## PASSAGE
--- START ---

Commission probing Hospitals Charity after ‘serious’ fundraising breaches

22 Nov 2023 News

Charity Commission building and logo

Civil Society Media

A health charity is being investigated by the Charity Commission after being found in breach of fundraising standards.

The Fundraising Regulator published a report this month into Hospitals Charity, in which it said the charity had disobeyed its rules on using donations, informing donors and working with third-party fundraisers.

It investigated 10 complaints from members of the public, donors, representatives of NHS trusts and others in positions linked to the NHS regarding the charity’s fundraising activity in 2021.

The Fundraising Regulator said it had “found several serious breaches” of its Code of Fundraising Practice. 

“Hospitals Charity has not acknowledged these or demonstrated what actions it will take to comply with the code,” its report reads.

“We have reported its non-compliance to the Charity Commission for England and Wales.”

The Commission said it opened a compliance case into the charity in November 2022 after concerns were raised with it.

Hospitals Charity has not yet responded to Civil Society’s requests for comment.

The charity, which was set up in 2019, paid £22,240 to regional hospitals in the three years to August 2022 while its income in this time was £223,000, according to accounts filed with the Commission.

Code breaches

The Fundraising Regulator reported that the charity failed to ensure funds it raised for a particular purpose were used specifically for that cause.

Hospitals Charity told donors that all funds would benefit their local hospital but the Regulator reported that it could not find any evidence that the charity had set aside funds for any specific hospital, or recorded which donations were for which hospital.

“We found that the charity’s statements about providing equipment and beds for critical care units were misleading,” its report reads.

“We were advised by NHS England that the nature of NHS funding means it is not possible for outside donations to pay for these.”

The Regulator reported that the charity had breached its code by making misleading statements that prevented donors from being able to make an informed decision.

It said later statements by Hospitals Charity that donations would go to hospitals “in your region” were misleading.

Online donors were unable to specify their region, the Regulator found, and the charity failed to explain to donors what was considered “their” region and provided no evidence of how it allocated funds.

“We did not see any evidence that the hospitals received the donations,” it reported.

The Regulator said it saw evidence that the charity used fundraising materials that suggested a direct working relationship between itself and the NHS and its charity partner, NHS Charities Together. 

“These organisations have made it clear to us that this is not the case. At least one NHS trust has refused donations from Hospitals Charity. The charity removed the NHS logo from its website,” the report reads.

“However, we have seen evidence that the charity continued to use similar materials in its face-to-face fundraising.”

A spokesperson at NHS Charities Together, said: “The Hospitals Charity is an independent organisation that is not part of the NHS charities network or linked to a particular NHS trust or health board.”

The Regulator reported that a third-party agency instructed fundraisers to incorrectly tell potential donors that “all of your donation goes to Hospitals Charity”, when around 69p did.

“We found the charity had breached the code requirements around adequately training third-party fundraisers and giving solicitation statements,” it said.


The Regulator asked Hospitals Charity to update its website and fundraising materials to ensure it is not misleading donors.

It made several other recommendations including to:

  • Consider whether to refund two donations intended for specific hospitals which were not passed on, and notify us of the trustees’ decision and reasoning.
  • Have Memoranda of Understanding with any NHS hospitals or trusts it wishes to pass donations onto.
  • Update the solicitation statement to include how its agent’s fee is calculated. 
  • Explain to us how it intends to develop an improved system of complaint handling which comprehensively records complaints and implements learning. 
  • Show us how it will manage its restricted funds, both for in-person donations and online donations.

A Commission spokeswoman said: “We can confirm that we have an ongoing compliance case examining concerns about Hospitals Charity, including in relation to trustees’ oversight of the charity’s fundraising.

“We have liaised with the Fundraising Regulator about these matters and are aware of the FR’s report.”

--- END ---

## PROVIDED DATA
--- START ---

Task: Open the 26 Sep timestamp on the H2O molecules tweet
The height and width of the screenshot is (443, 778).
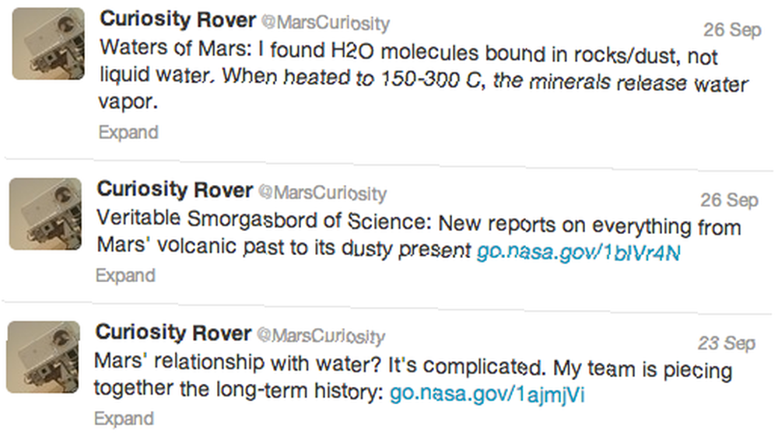Action: (732, 30)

--- END ---

From the Hospitals Charity article, quote everything from "The Regulator asked" down to "pass donations onto." without changing a word.

The Regulator asked Hospitals Charity to update its website and fundraising materials to ensure it is not misleading donors.

It made several other recommendations including to:

  • Consider whether to refund two donations intended for specific hospitals which were not passed on, and notify us of the trustees’ decision and reasoning.
  • Have Memoranda of Understanding with any NHS hospitals or trusts it wishes to pass donations onto.